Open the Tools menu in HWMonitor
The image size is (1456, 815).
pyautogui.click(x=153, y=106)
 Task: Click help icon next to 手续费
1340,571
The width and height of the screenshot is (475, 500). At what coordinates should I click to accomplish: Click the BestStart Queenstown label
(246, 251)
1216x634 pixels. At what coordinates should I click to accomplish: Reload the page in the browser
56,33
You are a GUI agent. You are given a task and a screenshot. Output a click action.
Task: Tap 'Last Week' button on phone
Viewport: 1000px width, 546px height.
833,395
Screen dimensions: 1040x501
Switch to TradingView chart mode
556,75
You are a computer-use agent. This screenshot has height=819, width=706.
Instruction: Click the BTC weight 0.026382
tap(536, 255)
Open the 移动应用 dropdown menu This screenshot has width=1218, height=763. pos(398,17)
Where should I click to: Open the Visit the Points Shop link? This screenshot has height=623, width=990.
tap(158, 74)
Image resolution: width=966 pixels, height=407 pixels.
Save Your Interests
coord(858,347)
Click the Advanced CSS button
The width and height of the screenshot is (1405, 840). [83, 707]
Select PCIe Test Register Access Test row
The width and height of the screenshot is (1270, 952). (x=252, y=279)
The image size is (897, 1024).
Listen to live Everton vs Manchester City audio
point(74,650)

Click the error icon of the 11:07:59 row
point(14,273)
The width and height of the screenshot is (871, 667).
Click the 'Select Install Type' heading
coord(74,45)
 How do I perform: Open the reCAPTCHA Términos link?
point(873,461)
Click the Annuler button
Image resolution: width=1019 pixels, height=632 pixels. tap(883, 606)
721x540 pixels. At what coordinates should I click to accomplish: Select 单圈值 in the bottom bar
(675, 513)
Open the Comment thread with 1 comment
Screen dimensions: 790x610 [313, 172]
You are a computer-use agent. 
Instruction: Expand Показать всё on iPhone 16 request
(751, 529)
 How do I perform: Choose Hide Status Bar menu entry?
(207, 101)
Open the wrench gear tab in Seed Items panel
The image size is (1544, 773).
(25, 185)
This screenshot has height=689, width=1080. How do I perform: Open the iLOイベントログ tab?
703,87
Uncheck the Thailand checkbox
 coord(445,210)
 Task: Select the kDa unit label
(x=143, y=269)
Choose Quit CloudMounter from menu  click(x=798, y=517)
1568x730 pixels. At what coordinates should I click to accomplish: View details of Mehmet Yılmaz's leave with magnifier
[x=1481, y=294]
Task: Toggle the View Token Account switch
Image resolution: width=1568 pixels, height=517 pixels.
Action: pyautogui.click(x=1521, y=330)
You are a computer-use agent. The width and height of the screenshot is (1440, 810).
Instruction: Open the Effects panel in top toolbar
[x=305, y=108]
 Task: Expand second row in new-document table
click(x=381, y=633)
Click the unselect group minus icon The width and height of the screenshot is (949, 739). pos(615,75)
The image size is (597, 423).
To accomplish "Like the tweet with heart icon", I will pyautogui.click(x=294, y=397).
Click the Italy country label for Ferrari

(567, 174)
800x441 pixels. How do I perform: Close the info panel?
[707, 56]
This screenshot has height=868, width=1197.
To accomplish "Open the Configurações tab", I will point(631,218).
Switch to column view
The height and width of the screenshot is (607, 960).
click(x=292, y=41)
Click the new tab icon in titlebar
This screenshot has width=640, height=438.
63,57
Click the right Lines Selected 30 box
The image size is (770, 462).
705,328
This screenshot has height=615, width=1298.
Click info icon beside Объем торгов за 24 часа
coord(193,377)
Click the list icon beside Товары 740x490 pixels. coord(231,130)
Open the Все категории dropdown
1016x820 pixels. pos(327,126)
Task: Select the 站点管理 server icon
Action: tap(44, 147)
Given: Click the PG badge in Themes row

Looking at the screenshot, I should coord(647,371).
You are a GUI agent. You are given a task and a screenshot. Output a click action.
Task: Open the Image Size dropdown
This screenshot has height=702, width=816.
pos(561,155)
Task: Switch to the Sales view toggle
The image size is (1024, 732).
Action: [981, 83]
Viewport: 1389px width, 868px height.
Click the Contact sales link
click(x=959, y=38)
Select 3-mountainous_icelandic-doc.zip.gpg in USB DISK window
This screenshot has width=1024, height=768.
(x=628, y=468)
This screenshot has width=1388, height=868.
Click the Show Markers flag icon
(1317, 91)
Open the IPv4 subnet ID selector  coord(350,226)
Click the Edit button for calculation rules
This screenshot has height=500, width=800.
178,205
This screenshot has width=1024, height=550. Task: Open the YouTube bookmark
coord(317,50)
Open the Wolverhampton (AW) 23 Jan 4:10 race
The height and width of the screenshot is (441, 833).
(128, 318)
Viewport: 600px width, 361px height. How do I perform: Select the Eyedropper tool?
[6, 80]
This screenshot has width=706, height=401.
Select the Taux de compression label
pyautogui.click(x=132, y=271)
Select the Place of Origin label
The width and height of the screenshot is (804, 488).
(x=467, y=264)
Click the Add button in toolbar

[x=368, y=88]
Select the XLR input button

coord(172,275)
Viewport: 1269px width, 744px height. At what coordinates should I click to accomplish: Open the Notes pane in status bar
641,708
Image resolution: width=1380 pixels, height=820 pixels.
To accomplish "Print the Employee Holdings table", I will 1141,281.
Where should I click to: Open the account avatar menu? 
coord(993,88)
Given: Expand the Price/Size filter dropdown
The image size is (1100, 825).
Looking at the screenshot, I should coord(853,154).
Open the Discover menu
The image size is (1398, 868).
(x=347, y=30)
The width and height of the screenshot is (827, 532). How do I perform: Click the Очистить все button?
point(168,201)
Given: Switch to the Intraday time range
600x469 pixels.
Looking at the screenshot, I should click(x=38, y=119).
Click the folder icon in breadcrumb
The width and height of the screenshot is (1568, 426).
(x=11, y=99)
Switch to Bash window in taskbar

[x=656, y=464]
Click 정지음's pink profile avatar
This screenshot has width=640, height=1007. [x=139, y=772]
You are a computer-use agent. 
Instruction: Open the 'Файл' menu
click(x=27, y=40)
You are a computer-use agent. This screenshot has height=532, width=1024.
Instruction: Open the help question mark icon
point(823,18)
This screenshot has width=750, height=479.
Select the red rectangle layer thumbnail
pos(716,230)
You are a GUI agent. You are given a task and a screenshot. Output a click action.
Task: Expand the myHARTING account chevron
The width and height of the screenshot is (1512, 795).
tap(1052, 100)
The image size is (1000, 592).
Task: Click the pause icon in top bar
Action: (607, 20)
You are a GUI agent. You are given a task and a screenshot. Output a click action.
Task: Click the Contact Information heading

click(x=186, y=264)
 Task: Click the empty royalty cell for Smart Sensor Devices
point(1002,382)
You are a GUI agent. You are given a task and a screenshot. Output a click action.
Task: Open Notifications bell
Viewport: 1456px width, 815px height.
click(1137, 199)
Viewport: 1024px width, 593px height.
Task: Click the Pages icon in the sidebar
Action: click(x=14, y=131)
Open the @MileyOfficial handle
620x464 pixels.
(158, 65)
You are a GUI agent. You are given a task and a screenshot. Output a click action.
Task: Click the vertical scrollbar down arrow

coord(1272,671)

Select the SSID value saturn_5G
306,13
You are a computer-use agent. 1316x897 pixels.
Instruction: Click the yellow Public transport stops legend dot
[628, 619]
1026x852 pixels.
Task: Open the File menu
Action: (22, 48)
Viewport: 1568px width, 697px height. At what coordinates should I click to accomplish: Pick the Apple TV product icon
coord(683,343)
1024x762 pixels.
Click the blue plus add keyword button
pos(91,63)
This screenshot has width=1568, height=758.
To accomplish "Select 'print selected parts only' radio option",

---+---

• Task goal: From the first line of the entries above to the line with "Screen dimensions: 1040x501", please return every line exactly, keeping both ends.

• Output of the task:
Open the Tools menu in HWMonitor
The image size is (1456, 815).
pyautogui.click(x=153, y=106)
 Task: Click help icon next to 手续费
1340,571
The width and height of the screenshot is (475, 500). At what coordinates should I click to accomplish: Click the BestStart Queenstown label
(246, 251)
1216x634 pixels. At what coordinates should I click to accomplish: Reload the page in the browser
56,33
You are a GUI agent. You are given a task and a screenshot. Output a click action.
Task: Tap 'Last Week' button on phone
Viewport: 1000px width, 546px height.
833,395
Screen dimensions: 1040x501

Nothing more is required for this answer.